SECTION 3.06. PERSONS DEEMED OWNERS. Prior to due presentation of a Trust
Certificate for registration of transfer, the Owner Trustee, the Certificate
Registrar and any of their respective agents may treat the Person in whose name
the Trust Certificate is registered as the owner of such Trust Certificate for
the purpose of receiving distributions pursuant to Section 5.02 and for all
other purposes whatsoever, and none of the Owner Trustee, the Certificate
Registrar, any Paying Agent or any of their respective agents shall be affected
by any notice of the contrary.
SECTION 3.07. ACCESS TO LIST OF CERTIFICATEHOLDER'S NAME AND ADDRESSES.
The Owner Trustee shall furnish or cause to be furnished to the Servicer, the
Indenture Trustee and the Trust Depositor, within 15 days after receipt by the
Certificate Registrar of a written request therefor from the Servicer, the
Indenture Trustee or the Trust Depositor, the name and address of the
Certificateholder as of the most recent Record Date in such form as the
Servicer, the Indenture Trustee or the Trust Depositor may reasonably require.

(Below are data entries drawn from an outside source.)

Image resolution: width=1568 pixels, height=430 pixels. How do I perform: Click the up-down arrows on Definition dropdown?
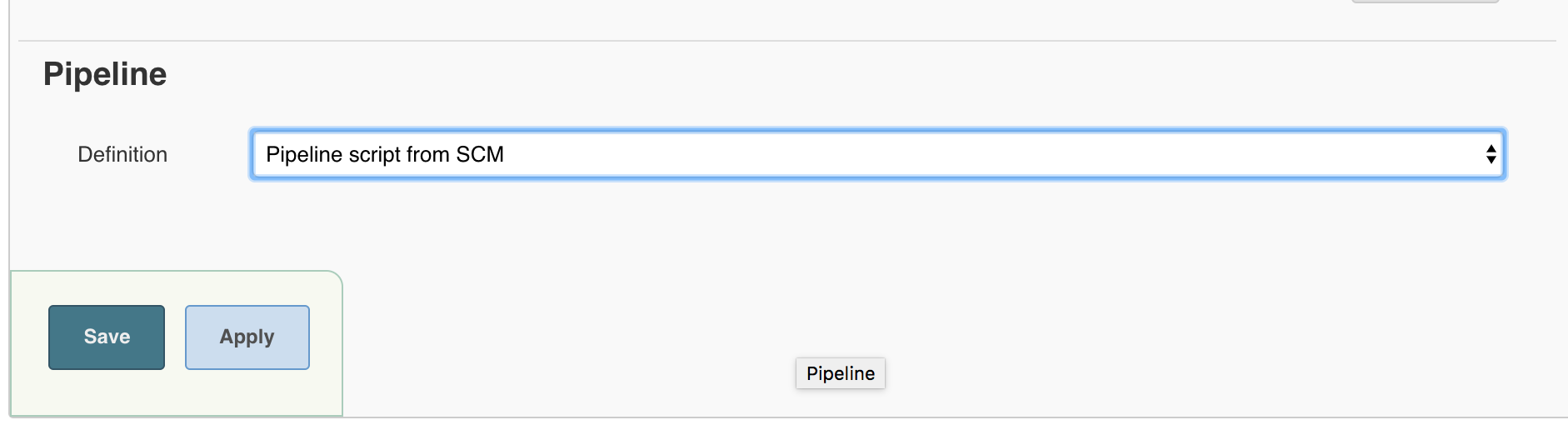1491,154
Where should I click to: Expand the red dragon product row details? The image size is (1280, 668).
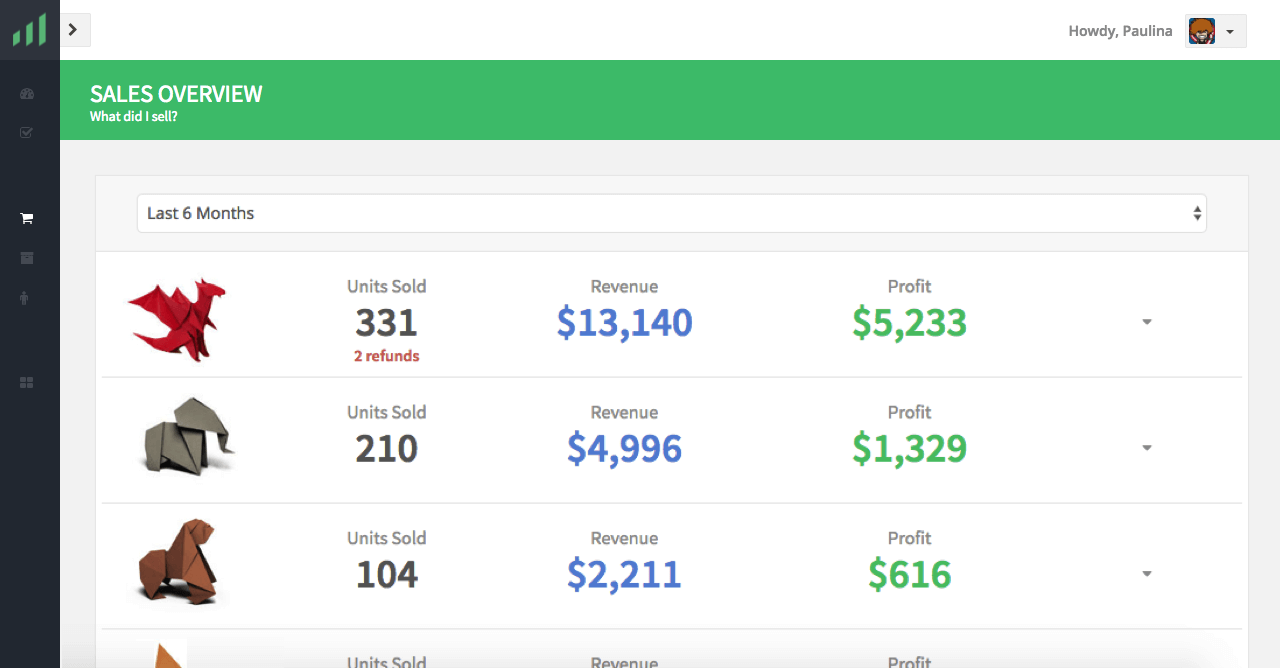(1147, 322)
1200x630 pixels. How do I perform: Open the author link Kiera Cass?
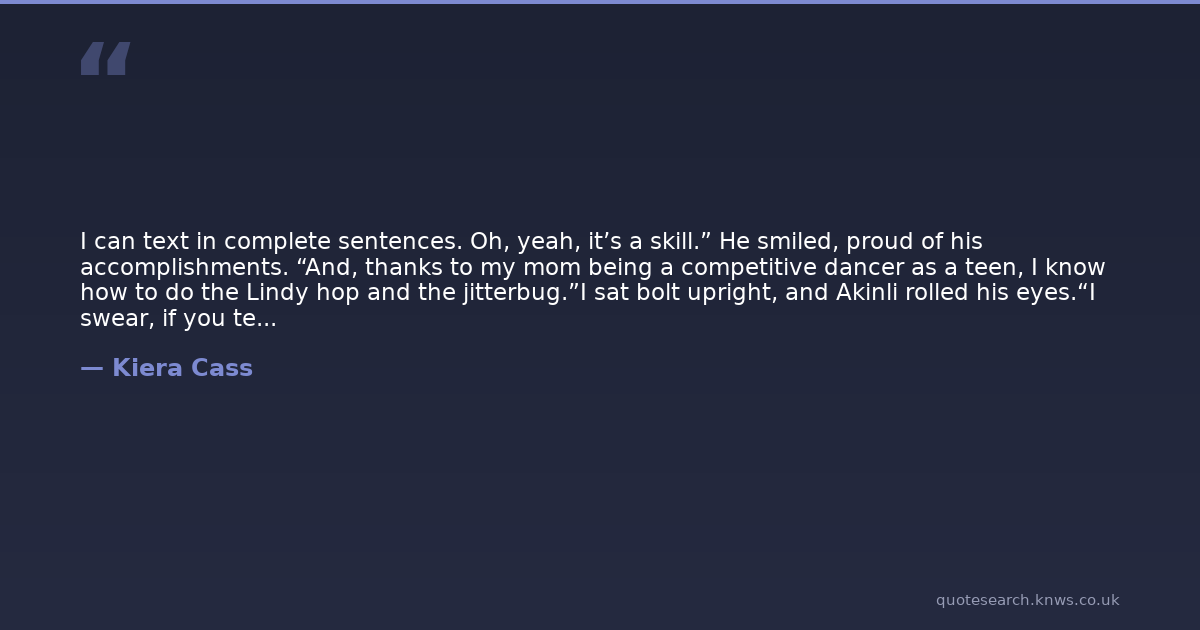pyautogui.click(x=182, y=369)

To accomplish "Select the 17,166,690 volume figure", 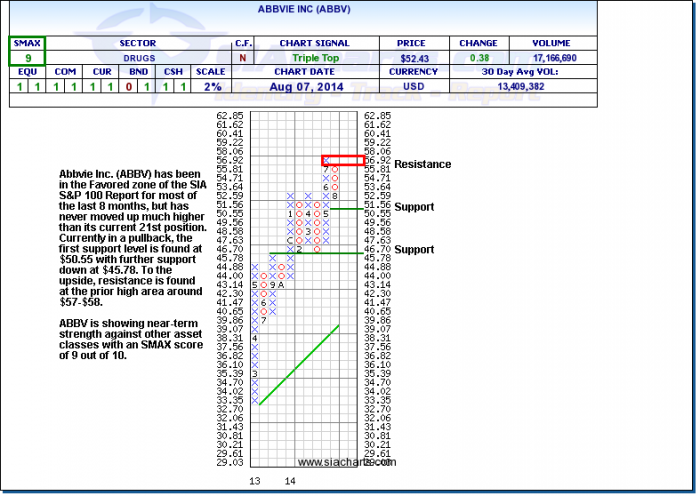I will click(x=551, y=58).
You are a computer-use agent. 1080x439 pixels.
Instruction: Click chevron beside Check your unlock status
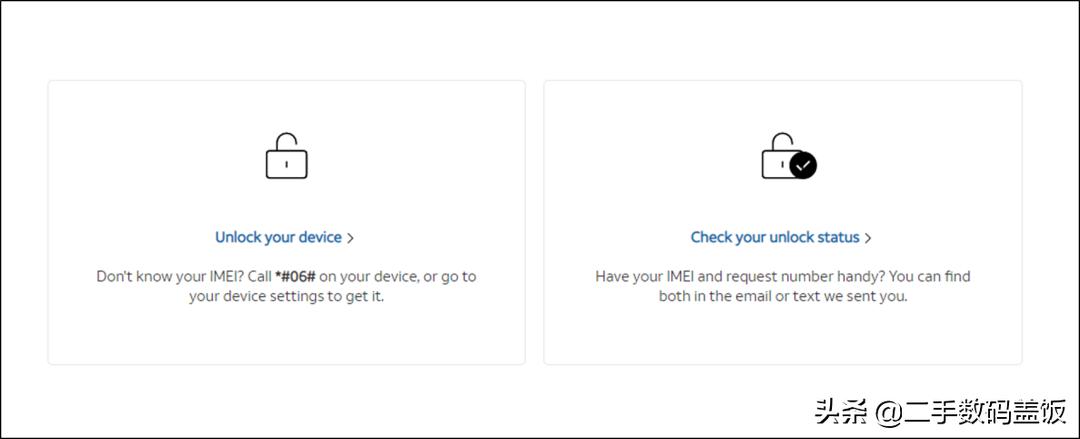(868, 238)
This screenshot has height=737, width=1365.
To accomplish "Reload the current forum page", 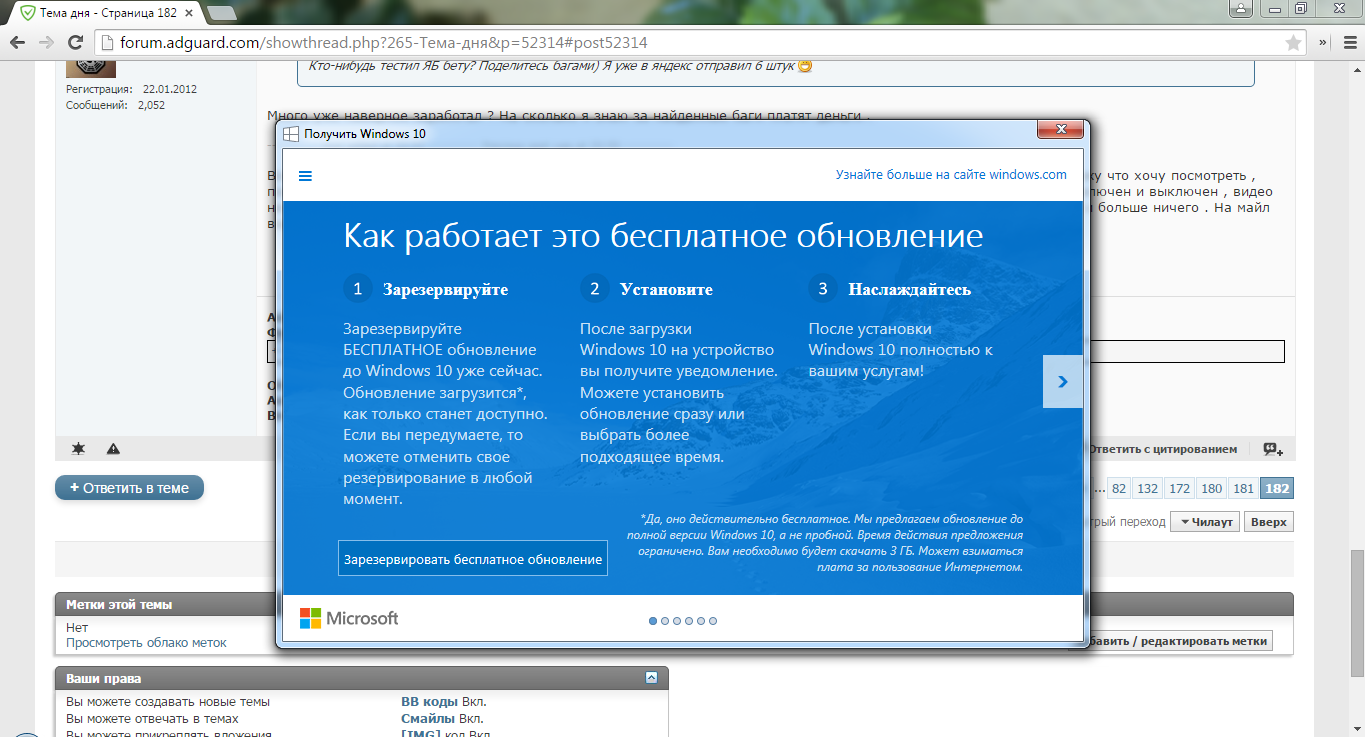I will coord(75,43).
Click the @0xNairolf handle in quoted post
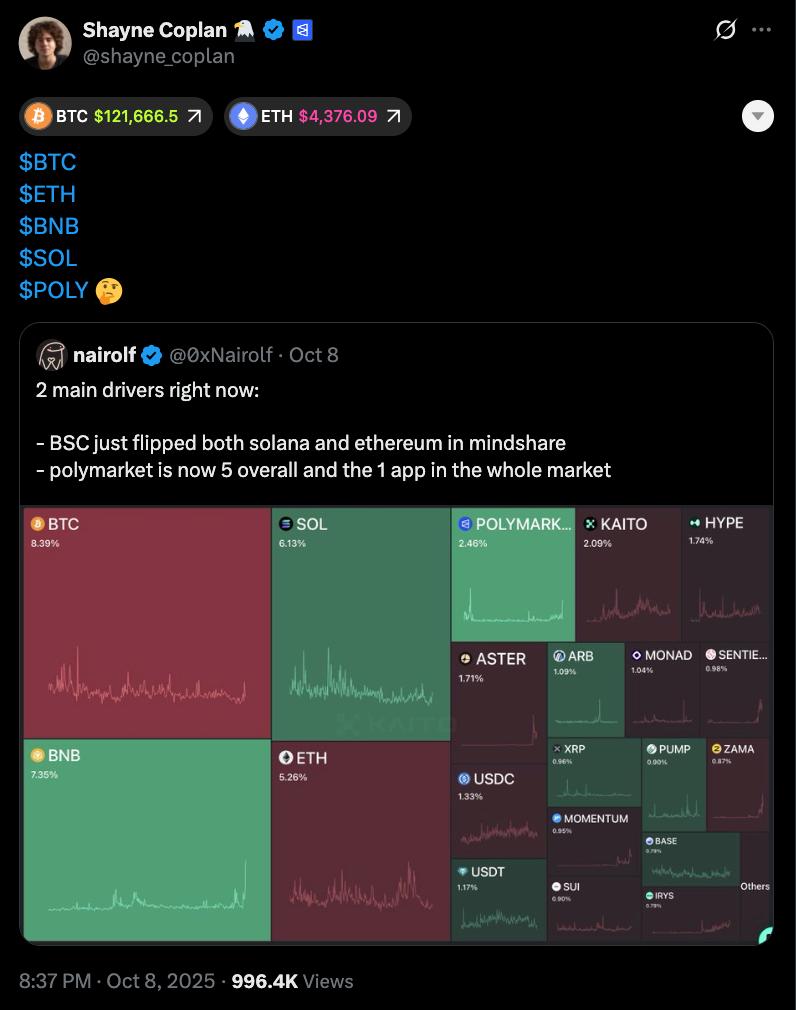The height and width of the screenshot is (1010, 796). click(221, 355)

Every Certificateholder, by receiving and holding a Trust Certificate, agrees
with the Servicer, the Trust Depositor and the Owner Trustee that none of the
Servicer, the Trust Depositor or the Owner Trustee shall be held accountable by
reason of the disclosure of any such information as to the name and address of
the Certificateholder hereunder, regardless of the source from which such
information was derived.
SECTION 3.08. MAINTENANCE OF OFFICE OR AGENCY. The Owner Trustee shall
maintain in The City of New York or the State of Delaware an office or offices
or agency or agencies where the Trust Certificate may be surrendered for
registration of transfer or exchange and where notices and demands to or upon
the Owner Trustee in respect of the Trust Certificate and the Transaction
Documents may be served. The Owner Trustee initially designates The Bank of New
York, 000 Xxxxxxx Xxxxxx, 00 Xxxx, Xxx Xxxx, Xxx Xxxx 00000 with a copy to The
Bank of New York, 000 Xxxxxxx Xxxxxx, 00 Xxxx, Xxx Xxxx, Xxx Xxxx 00000 as its
office for such purposes. The Owner Trustee shall give prompt written notice to
the Trust Depositor, the Servicer and to the Certificateholder of any change in
the location of the Certificate Register or any such office or agency.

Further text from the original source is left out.